§ What you will do
The material below is to be copied exactly from the line with "職員27 (187, 579)" up to and including the line with "040 – 4222200 (38, 2307)", with nothing else kept and no pictures.
(Task inputs Opens)
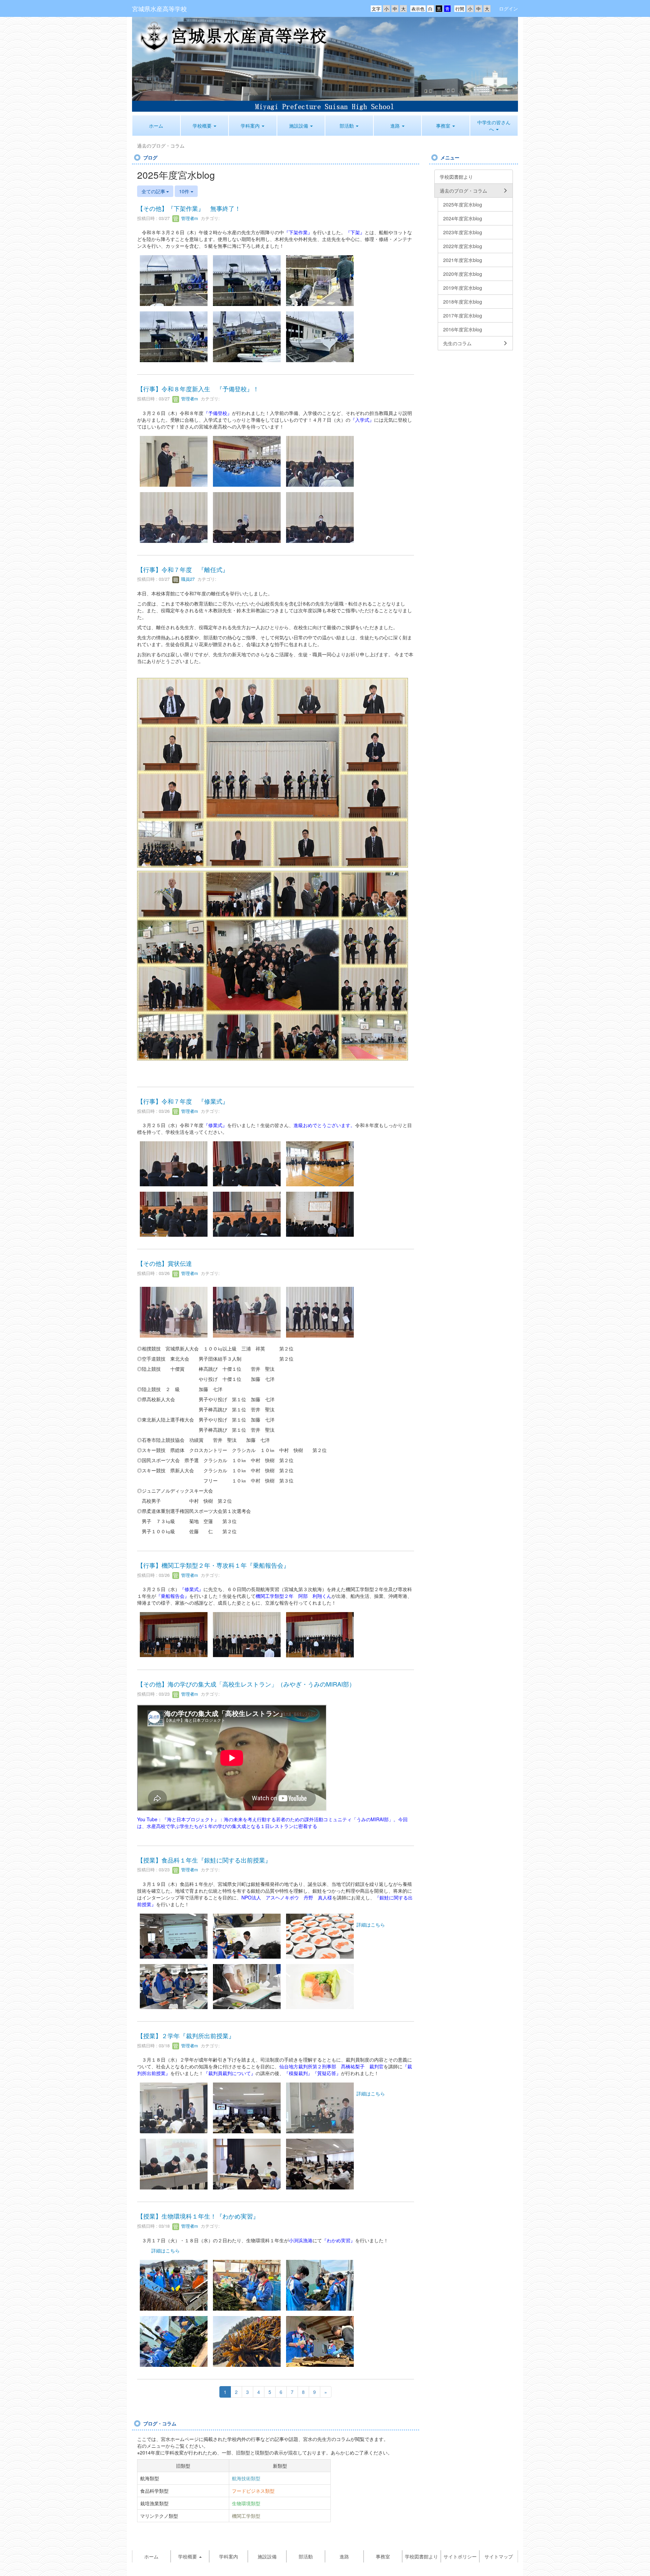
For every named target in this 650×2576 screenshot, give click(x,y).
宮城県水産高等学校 (159, 8)
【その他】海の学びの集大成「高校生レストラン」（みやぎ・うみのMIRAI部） (246, 1683)
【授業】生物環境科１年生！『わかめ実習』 (198, 2215)
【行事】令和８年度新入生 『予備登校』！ (198, 388)
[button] (205, 125)
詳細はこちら (370, 1924)
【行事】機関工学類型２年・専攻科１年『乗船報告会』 (213, 1565)
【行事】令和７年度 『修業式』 (183, 1101)
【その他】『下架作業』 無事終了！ (189, 208)
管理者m (189, 218)
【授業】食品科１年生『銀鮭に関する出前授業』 (204, 1859)
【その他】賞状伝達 (164, 1263)
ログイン (508, 8)
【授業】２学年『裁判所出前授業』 (186, 2035)
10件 (185, 191)
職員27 (187, 579)
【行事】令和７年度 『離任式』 (183, 569)
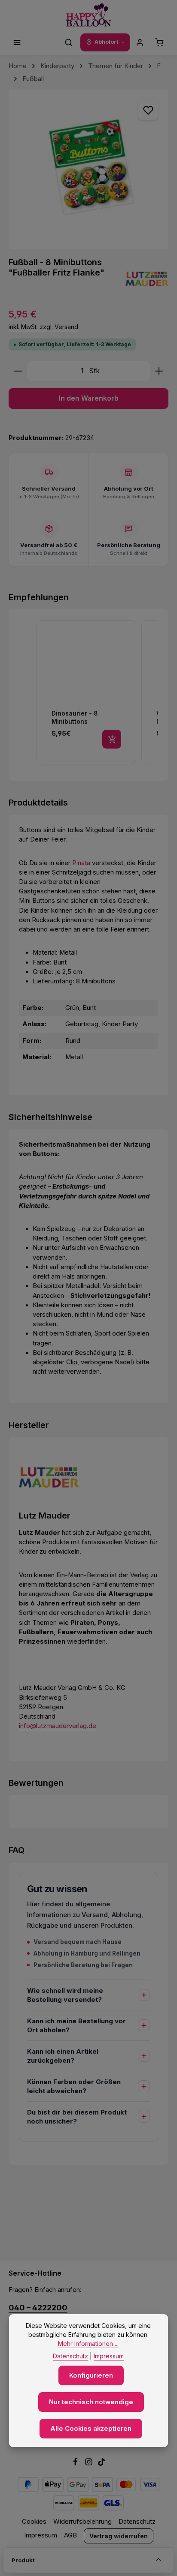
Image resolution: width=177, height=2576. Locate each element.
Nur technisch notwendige (91, 2402)
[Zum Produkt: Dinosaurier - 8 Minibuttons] (86, 692)
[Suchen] (68, 42)
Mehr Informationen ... (88, 2343)
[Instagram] (90, 2464)
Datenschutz (137, 2521)
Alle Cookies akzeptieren (90, 2428)
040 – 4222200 (38, 2307)
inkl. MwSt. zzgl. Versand (43, 326)
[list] (97, 694)
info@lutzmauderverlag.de (57, 1726)
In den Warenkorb (89, 398)
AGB (70, 2535)
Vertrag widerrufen (118, 2536)
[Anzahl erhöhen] (159, 371)
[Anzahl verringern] (18, 371)
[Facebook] (76, 2464)
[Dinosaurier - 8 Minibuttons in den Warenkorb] (111, 739)
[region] (88, 169)
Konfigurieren (91, 2375)
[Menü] (17, 42)
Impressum (40, 2535)
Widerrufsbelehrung (82, 2521)
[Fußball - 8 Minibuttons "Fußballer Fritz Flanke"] (88, 169)
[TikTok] (102, 2464)
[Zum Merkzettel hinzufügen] (148, 110)
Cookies (34, 2521)
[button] (27, 694)
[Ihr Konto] (140, 42)
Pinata (81, 863)
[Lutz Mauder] (146, 279)
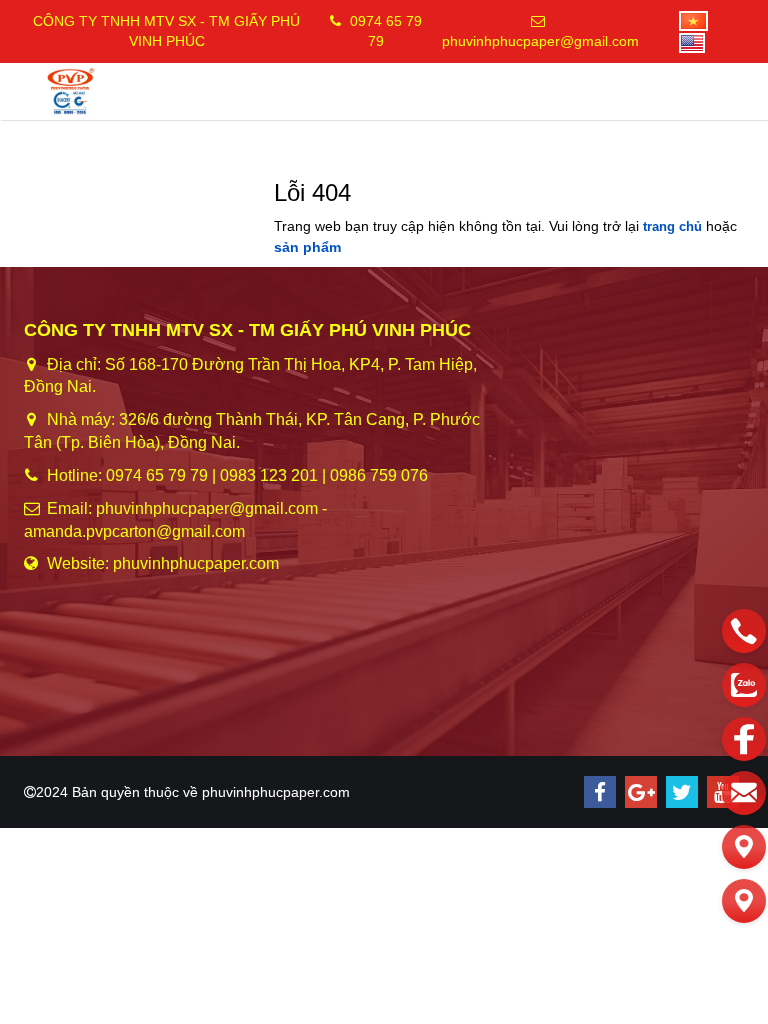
(Task inputs Closes)
§ Exercise response
職員27 (187, 579)
【行事】令和７年度 『離任式』 (183, 569)
Image resolution: width=177, height=2576. Locate each element.
Nur technisch notwendige (91, 2402)
[Zum Produkt: Dinosaurier - 8 Minibuttons] (86, 692)
[Suchen] (68, 42)
Mehr Informationen ... (88, 2343)
[Instagram] (90, 2464)
Datenschutz (137, 2521)
Alle Cookies akzeptieren (90, 2428)
040 – 4222200 (38, 2307)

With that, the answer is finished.